An examination of the details and consequences of that theme provides a startling object lesson in the pitfalls and conceit of an interventionist foreign policy. The two major components of the theme that are covered in this study are U.S. policy toward Iran and the relations between Israel and the Arabs. Events in which those components overlapped-- development of the Carter Doctrine, the Iran-Iraq War, and the Persian Gulf War--will also be examined.
In the aftermath of the most overt and direct U.S. attempt to manage affairs in the Middle East, the Persian Gulf War, it is more important than ever to understand how the United States came to be involved in the region and the disastrous consequences of that involvement. President Bush's willingness to sacrifice American lives to remove Iraqi forces from Kuwait, to restore the "legitimate" government of that feudal monarchy, and to create a "new world order" proceeds logically from the premises and policies of past administrations. Indeed, there is little new in Bush's new world order, except the Soviet Union's assistance. That may mean the new order will be far more dangerous than the old, because it will feature an activist U.S. foreign policy without the inhibitions that were formerly imposed by the superpower rivalry. That bodes ill for the people of the Middle East, as well as for the long-suffering American citizens, who will see their taxes continue to rise, their consumer economy increasingly distorted by military spending, and their blood spilled--all in the name of U.S. leadership.
Background: Oil
If the chief natural resource of the Middle East were bananas, the region would not have attracted the attention of U.S. policymakers as it has for decades. Americans became interested in the oil riches of the region in the 1920s, and two U.S. companies, Standard Oil of California and Texaco, won the first concession to explore for oil in Saudi Arabia in the 1930s. They discovered oil there in 1938, just after Standard Oil of California found it in Bahrain. The same year Gulf Oil (along with its British partner Anglo-Persian Oil) found oil in Kuwait. During and after World War II, the region became a primary object of U.S. foreign policy. It was then that policymakers realized that the Middle East was "a stupendous source of strategic power, and one of the greatest material prizes in world history."(4)
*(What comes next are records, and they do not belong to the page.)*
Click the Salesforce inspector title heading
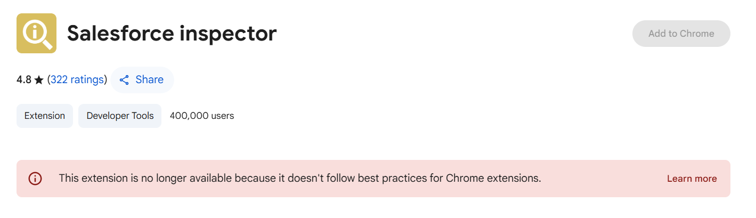Image resolution: width=756 pixels, height=218 pixels. click(172, 34)
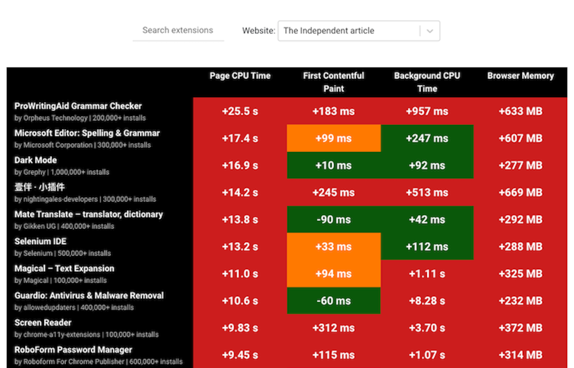Viewport: 574px width, 368px height.
Task: Click the +633 MB memory value for ProWritingAid
Action: 520,111
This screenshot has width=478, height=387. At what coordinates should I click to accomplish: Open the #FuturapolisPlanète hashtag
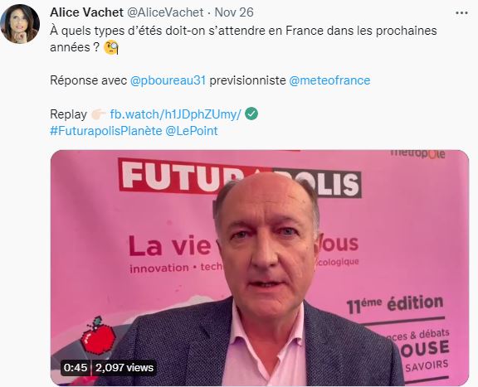(x=106, y=131)
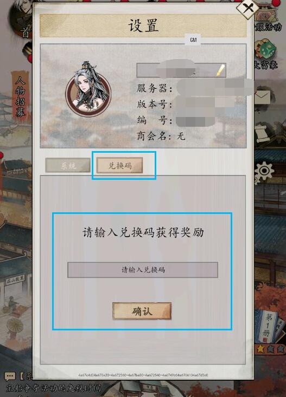Screen dimensions: 286x397
Task: Close the settings dialog with X
Action: [247, 8]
Subsequently, as a result of cooperation between the U.S. government and several American oil companies, the United States replaced Great Britain as the chief Western power in the region.(5) In Iran and Saudi Arabia, American gains were British (and French) losses.(6) Originally, the dominant American oil interests had had limited access to Iraqi oil only (through the Iraq Petroleum Company, under the 1928 Red Line Agreement). In 1946, however, Standard Oil of New Jersey and Mobil Oil Corp., seeing the irresistible opportunities in Saudi Arabia, had the agreement voided.(7) When the awakening countries of the Middle East asserted control over their oil resources, the United States found ways to protect its access to the oil. Nearly everything the United States has done in the Middle East can be understood as contributing to the protection of its long-term access to Middle Eastern oil and, through that control, Washington's claim to world leadership. The U.S. build-up of Israel and Iran as powerful gendarmeries beholden to the United States, and U.S. aid given to "moderate," pro-Western Arab regimes, such as those in Saudi Arabia, Kuwait, and Jordan, were intended to keep the region in friendly hands. That was always the meaning of the term "regional stability."(8)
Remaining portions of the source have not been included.